Kunst ist keine Privatangelegenheit. Sie ist es nicht, wenn sie – als Bild, als Film, als Komposition – vor ein Publikum tritt. Sie ist es aber auch bereits dann nicht, wenn sie erst noch entsteht, wenn Ideen und Konzepte getestet, Problemstellungen entworfen und mögliche Lösungen ausprobiert werden. Für den 1992 geborenen Mithatcan Öcal liegt gerade hier der besondere Wert der Kunst. Sie soll, wie es in einem kürzlich veröffentlichten Text von ihm heißt, „(…) ihre Kraft aus der Solidarität von Kollegen beziehen, die von ähnlichen Sorgen umgetrieben werden; ästhetisierte Ideen sollten nicht im Schatten individueller Egos bleiben.“ Auf diese Solidarität ist angewiesen, wer wie Öcal und seine Mitstreiter in dem von ihnen gegründeten Istanbul Composers Collective zur offiziellen Ästhetik auf Distanz geht. Ebenso wie die angestrebte Freiheit von Hierarchien und von der Beeinflussung durch die herrschenden Ausbildungs- und Fördersysteme mag das eher eine konkrete Utopie als eine Realität sein – ihrer Wirkung auf die künstlerische Arbeit tut das jedoch keinen Abbruch.

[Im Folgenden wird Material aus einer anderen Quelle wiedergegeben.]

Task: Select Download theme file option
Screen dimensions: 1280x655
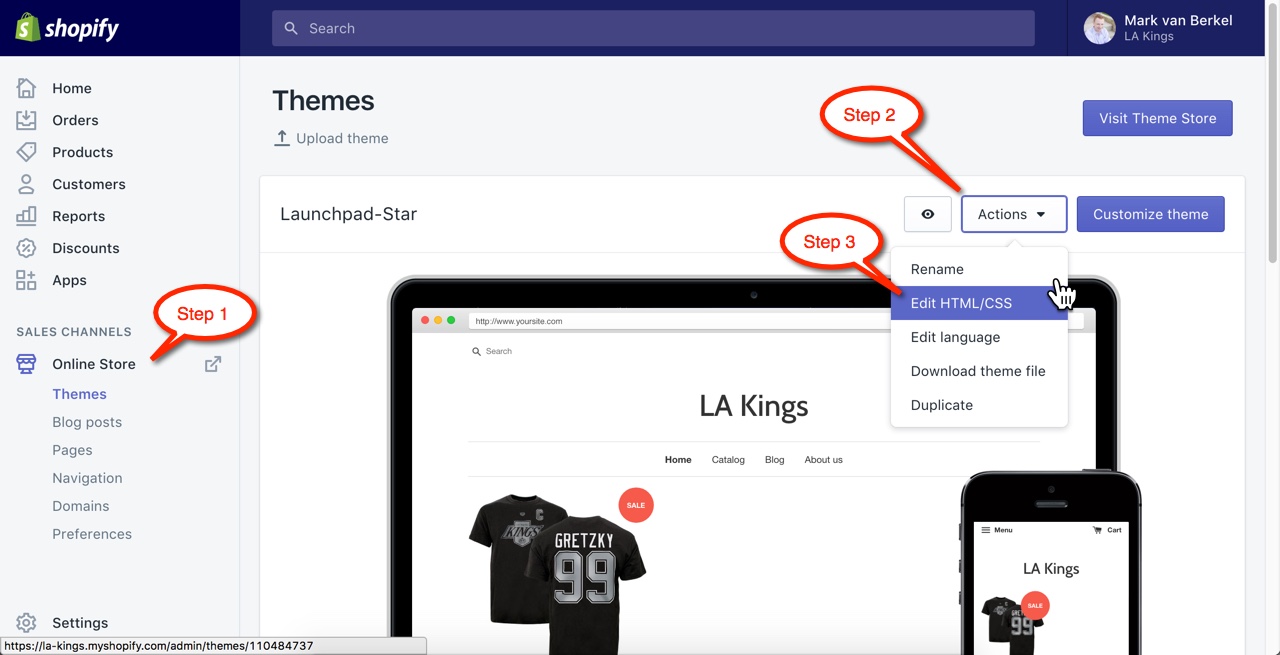Action: [979, 371]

               Das Bild, das Öcal für sich und seine Gruppe wählt, ist das der Piraterie, des künstlerischen Freibeutertums. Seine Freiheit von den Zumutungen einer verordneten Ästhetik entspricht dabei einer Freiheit zu der selbstbestimmten Wahl der kompositorischen Mittel und Ausdrucksweisen. So steht neben dem mit teils plakativen Spektralflächen arbeitenden, halbstündigen Belt of Sympathies (2016) das gerade einmal drei Minuten dauernde, mit sardonischem Witz durchtränkte Yine Bir Gül Nihal (2015), das eine klassisch-„westliche“ Melodie in einem klassisch-„osmanischen“ Klanggewand präsentiert. Damit markiert das Stück die Reibungsfläche, an der sich auch andere Werke Öcals entzünden, insbesondere das jüngst fertiggestellte Orchesterstück Alessandro Perevelli (Pereveli Hacı İskender Efendi). Benannt ist es nach einer Figur aus dem Roman Suskunlar (Die Schweigenden) des türkischen Schriftstellers İhsan Oktay Anar. An diesen Autor schließt Mithatcan Öcal vielfach an, auch in anderen Werken. Insbesondere der spezifische Humor Anars, der aus der Diskrepanz von altertümlicher Sprache und heutiger, teils höchst aktueller Thematik besteht, inspiriert ihn zu Übernahmen in seine Musik. Ironie und Komik finden sich dabei sowohl in der Musik selbst – Yine Bir Gül Nihal ist dafür ein bereits erwähntes Beispiel – als auch in ihren Paratexten. Zu Alessandro Perevelli existiert beispielsweise ein Vorwort, das die Gefährlichkeit der Musik betont und dem Hörer sogar eine vorab zu unterzeichnende Risikoerklärung unter die Nase hält (um Regressansprüchen im Falle ewiger Verdammnis zu entgehen).

               Das Komische und das daraus entspringende Lachen sind Strategien, mit deren Hilfe die Musik Mithatcan Öcals Bezug auf ihre gesellschaftliche Gegenwart nimmt. Nicht nur durch ihren Bezug auf Literatur erhellt sie dadurch eine ganz spezifische Sprachlichkeit: Belt of Sympathies trägt im Untertitel die (seinerseits ironisch gebrochene) Gattungsbezeichnung „Mini-opera without words“ – und das vollkommen zu Recht, wie sich hörend leicht nachvollziehen lässt. Zugleich hat dieser Humor einen existenziellen Grund; wie die Solidarität in der Gruppe Gleichgesinnter ist er im Wortsinne lebenswichtig, er verbürgt die Möglichkeit von Kritik und Reflexion und die Wahrung der Distanz zu allem Offiziösen. Dem musikalischen Freibeuter Mithatcan Öcal dient er als Enterhaken, um die Realität zum Beidrehen zu zwingen.